#### Working data ####

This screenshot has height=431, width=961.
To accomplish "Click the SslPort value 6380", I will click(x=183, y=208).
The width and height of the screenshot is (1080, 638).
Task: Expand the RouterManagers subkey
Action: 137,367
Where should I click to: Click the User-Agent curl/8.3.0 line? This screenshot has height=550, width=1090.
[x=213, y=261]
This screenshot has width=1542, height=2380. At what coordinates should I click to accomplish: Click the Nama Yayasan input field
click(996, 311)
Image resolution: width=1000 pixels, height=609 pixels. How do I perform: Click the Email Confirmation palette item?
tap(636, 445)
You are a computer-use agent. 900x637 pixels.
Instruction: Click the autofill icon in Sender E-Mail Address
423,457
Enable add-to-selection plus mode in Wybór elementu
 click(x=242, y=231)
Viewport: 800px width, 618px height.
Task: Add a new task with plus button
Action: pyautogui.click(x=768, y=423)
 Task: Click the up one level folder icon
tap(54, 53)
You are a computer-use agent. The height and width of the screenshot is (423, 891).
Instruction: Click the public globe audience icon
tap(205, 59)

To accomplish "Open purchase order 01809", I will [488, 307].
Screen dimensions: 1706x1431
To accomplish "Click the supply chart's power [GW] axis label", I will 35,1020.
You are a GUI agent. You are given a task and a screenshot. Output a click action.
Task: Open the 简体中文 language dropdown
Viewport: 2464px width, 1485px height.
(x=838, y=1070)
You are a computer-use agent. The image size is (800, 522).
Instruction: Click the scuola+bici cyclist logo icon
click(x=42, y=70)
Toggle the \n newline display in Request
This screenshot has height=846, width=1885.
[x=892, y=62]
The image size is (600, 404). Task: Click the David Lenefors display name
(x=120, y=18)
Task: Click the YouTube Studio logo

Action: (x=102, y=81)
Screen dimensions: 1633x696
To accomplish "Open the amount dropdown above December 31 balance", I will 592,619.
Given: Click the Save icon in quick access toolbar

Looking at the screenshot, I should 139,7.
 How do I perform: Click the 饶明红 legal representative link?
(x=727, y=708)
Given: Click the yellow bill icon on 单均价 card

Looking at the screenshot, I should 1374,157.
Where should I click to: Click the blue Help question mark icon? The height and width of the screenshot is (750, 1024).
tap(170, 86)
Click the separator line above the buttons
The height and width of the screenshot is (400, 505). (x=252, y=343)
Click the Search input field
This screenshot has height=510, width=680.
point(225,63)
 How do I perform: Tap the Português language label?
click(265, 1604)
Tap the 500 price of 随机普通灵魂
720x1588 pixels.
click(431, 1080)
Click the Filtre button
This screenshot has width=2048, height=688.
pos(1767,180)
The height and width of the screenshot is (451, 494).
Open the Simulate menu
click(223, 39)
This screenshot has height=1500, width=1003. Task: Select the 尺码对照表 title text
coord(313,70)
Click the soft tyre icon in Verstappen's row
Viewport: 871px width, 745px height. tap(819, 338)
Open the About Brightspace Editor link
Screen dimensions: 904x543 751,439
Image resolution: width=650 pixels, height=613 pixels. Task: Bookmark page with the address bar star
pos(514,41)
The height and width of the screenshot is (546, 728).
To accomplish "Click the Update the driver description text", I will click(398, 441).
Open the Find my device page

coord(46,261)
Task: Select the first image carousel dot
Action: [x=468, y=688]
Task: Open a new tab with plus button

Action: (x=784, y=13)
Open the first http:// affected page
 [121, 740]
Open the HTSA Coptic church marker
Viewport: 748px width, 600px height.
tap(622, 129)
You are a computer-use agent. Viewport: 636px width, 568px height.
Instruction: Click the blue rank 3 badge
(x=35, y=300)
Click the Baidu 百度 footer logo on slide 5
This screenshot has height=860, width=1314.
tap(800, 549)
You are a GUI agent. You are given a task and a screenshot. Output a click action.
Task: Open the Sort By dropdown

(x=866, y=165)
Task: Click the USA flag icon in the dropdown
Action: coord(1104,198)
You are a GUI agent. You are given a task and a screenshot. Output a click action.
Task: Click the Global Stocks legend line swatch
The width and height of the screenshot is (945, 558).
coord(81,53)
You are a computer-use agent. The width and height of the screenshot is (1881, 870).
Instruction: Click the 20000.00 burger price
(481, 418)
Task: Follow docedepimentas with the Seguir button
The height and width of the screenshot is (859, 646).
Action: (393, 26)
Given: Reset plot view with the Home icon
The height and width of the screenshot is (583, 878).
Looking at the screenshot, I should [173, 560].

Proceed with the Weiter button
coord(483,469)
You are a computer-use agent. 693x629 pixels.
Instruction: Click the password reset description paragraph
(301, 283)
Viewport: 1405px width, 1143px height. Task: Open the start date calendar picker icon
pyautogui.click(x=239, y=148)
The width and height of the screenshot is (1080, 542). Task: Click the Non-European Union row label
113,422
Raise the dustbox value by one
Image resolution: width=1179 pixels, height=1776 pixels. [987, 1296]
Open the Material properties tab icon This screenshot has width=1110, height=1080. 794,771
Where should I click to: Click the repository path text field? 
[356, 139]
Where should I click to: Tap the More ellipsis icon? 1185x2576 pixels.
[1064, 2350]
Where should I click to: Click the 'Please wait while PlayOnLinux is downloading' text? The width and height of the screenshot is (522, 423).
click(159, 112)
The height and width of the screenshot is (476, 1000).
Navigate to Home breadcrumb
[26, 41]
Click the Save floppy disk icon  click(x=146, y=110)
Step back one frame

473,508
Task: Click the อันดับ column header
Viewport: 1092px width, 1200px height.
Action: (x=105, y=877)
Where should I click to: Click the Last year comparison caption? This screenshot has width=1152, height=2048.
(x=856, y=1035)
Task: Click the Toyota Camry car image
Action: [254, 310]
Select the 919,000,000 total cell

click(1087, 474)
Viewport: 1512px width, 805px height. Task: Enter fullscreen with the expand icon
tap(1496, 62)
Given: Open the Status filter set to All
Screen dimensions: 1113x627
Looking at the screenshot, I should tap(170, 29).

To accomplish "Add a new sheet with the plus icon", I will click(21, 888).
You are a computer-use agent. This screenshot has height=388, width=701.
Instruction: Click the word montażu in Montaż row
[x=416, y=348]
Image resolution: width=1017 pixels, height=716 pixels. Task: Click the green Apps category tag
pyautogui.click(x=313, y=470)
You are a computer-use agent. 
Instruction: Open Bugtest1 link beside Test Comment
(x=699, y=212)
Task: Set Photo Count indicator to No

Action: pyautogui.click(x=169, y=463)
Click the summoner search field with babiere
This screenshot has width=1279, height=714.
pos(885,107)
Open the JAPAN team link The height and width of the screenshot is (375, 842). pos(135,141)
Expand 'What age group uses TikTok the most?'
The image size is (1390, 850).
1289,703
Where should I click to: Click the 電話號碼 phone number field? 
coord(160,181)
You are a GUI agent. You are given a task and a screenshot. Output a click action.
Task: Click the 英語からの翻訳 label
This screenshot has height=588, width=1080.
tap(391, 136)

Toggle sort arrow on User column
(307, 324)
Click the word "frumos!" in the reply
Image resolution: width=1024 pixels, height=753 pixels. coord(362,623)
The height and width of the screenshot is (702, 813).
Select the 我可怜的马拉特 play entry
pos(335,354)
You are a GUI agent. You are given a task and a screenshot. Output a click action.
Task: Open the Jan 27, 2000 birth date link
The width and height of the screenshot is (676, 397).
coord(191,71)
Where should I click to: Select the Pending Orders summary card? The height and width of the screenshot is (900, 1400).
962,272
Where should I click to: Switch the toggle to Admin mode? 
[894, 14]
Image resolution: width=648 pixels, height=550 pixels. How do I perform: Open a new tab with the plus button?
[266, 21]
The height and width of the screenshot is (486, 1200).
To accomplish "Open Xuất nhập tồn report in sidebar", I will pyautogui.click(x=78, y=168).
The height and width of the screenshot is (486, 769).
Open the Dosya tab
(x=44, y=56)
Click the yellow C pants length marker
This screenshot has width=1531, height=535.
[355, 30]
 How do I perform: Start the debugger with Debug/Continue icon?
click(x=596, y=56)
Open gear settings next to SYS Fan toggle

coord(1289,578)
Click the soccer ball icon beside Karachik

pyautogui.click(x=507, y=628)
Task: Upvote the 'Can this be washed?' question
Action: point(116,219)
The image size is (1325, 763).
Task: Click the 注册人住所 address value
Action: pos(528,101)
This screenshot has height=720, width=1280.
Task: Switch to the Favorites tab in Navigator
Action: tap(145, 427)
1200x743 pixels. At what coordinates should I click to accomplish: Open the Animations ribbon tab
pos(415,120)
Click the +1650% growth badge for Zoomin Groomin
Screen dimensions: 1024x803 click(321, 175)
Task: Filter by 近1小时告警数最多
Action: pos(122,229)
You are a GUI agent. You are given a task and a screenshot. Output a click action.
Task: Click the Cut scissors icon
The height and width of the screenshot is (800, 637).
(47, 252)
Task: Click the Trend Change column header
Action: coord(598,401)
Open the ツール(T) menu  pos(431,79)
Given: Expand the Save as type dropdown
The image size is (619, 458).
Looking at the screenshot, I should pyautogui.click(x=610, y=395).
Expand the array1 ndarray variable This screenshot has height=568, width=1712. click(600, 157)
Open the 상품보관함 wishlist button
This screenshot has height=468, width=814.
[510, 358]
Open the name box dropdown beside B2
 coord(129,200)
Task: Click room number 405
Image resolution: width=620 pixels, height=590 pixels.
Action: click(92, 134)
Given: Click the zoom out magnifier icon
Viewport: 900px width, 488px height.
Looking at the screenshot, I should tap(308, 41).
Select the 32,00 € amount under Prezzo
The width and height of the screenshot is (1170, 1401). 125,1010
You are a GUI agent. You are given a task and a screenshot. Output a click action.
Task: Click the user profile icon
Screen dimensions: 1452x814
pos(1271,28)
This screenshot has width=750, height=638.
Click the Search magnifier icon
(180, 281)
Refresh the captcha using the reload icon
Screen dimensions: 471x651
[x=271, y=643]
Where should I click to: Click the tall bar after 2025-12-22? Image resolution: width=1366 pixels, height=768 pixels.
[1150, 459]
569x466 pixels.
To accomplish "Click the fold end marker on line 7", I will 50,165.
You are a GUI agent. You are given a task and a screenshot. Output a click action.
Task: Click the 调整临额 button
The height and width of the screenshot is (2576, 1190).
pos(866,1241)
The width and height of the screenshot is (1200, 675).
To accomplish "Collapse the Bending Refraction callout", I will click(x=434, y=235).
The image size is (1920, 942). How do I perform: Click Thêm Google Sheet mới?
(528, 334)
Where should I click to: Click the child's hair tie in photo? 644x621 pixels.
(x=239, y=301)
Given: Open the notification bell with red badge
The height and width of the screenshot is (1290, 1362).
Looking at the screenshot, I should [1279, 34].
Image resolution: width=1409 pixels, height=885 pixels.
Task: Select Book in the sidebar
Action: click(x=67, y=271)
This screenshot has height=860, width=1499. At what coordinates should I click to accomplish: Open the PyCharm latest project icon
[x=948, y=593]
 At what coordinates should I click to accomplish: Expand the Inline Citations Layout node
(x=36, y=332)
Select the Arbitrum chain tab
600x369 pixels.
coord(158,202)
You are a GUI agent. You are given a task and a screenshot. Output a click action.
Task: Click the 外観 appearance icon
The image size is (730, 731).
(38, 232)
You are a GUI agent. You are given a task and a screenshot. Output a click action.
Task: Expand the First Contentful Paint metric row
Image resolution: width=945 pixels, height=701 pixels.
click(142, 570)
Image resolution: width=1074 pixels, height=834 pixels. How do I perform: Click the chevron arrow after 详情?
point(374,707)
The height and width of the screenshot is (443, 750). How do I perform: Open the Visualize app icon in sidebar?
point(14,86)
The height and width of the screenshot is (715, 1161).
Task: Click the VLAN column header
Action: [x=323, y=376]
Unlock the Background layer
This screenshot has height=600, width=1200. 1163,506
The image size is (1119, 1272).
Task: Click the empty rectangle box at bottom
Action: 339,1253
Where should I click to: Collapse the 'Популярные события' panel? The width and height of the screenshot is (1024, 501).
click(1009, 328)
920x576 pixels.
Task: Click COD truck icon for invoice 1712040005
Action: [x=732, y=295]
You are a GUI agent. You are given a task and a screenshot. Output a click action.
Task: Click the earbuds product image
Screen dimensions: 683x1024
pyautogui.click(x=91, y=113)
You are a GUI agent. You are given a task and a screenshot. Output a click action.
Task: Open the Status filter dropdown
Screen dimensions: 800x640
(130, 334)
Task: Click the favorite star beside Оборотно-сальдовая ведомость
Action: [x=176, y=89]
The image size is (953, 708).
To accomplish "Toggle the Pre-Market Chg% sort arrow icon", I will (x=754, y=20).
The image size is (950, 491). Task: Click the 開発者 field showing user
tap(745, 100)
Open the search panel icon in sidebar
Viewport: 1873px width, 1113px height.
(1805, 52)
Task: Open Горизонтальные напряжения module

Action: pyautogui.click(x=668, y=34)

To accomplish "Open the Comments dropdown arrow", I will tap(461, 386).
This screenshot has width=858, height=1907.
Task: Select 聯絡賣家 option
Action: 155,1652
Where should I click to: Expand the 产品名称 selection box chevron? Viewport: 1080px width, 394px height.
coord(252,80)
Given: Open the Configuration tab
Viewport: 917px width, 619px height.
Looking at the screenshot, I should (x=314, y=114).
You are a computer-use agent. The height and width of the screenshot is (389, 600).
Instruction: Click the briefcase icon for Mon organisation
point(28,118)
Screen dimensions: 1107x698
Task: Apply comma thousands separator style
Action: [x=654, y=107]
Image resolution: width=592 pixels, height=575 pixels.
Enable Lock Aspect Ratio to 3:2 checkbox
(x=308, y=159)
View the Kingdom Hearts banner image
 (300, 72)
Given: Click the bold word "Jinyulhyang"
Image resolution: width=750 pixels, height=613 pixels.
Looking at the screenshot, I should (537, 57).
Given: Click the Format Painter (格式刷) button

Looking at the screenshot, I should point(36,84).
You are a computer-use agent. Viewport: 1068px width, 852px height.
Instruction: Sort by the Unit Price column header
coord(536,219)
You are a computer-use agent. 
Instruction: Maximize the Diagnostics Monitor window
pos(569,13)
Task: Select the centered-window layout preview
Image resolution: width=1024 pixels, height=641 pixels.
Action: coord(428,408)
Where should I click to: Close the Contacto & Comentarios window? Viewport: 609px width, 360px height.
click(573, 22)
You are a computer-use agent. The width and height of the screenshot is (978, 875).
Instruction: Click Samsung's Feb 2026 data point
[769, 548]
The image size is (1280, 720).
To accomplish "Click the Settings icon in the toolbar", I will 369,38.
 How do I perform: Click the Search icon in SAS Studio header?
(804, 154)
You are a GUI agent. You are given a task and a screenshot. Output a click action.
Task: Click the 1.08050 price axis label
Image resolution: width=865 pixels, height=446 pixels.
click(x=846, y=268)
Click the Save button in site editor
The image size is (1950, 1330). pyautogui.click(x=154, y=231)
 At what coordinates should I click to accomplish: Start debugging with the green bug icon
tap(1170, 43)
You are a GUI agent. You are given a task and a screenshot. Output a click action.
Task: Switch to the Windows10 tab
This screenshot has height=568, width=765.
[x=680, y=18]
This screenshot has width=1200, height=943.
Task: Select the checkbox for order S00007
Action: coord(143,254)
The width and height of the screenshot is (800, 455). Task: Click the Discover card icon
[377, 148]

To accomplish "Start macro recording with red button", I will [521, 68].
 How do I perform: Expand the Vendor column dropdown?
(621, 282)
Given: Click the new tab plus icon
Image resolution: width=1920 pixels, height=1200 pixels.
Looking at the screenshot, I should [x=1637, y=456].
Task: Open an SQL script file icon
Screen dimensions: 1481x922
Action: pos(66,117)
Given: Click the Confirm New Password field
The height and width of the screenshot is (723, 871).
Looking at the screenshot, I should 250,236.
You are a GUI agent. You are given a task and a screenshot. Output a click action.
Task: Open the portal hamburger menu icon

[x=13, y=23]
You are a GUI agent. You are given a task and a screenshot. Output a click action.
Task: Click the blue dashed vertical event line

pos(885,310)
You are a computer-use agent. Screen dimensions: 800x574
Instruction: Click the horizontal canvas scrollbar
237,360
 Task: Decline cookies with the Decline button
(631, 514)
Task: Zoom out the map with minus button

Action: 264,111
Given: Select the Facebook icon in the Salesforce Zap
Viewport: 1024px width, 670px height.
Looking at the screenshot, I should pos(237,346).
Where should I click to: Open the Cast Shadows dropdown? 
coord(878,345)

####

What is required: Set down exactly, and only, the lines from the one containing "Instruction: Click the horizontal" through the final line of the entries above.

Result below:
Instruction: Click the horizontal canvas scrollbar
237,360
 Task: Decline cookies with the Decline button
(631, 514)
Task: Zoom out the map with minus button

Action: 264,111
Given: Select the Facebook icon in the Salesforce Zap
Viewport: 1024px width, 670px height.
Looking at the screenshot, I should pos(237,346).
Where should I click to: Open the Cast Shadows dropdown? 
coord(878,345)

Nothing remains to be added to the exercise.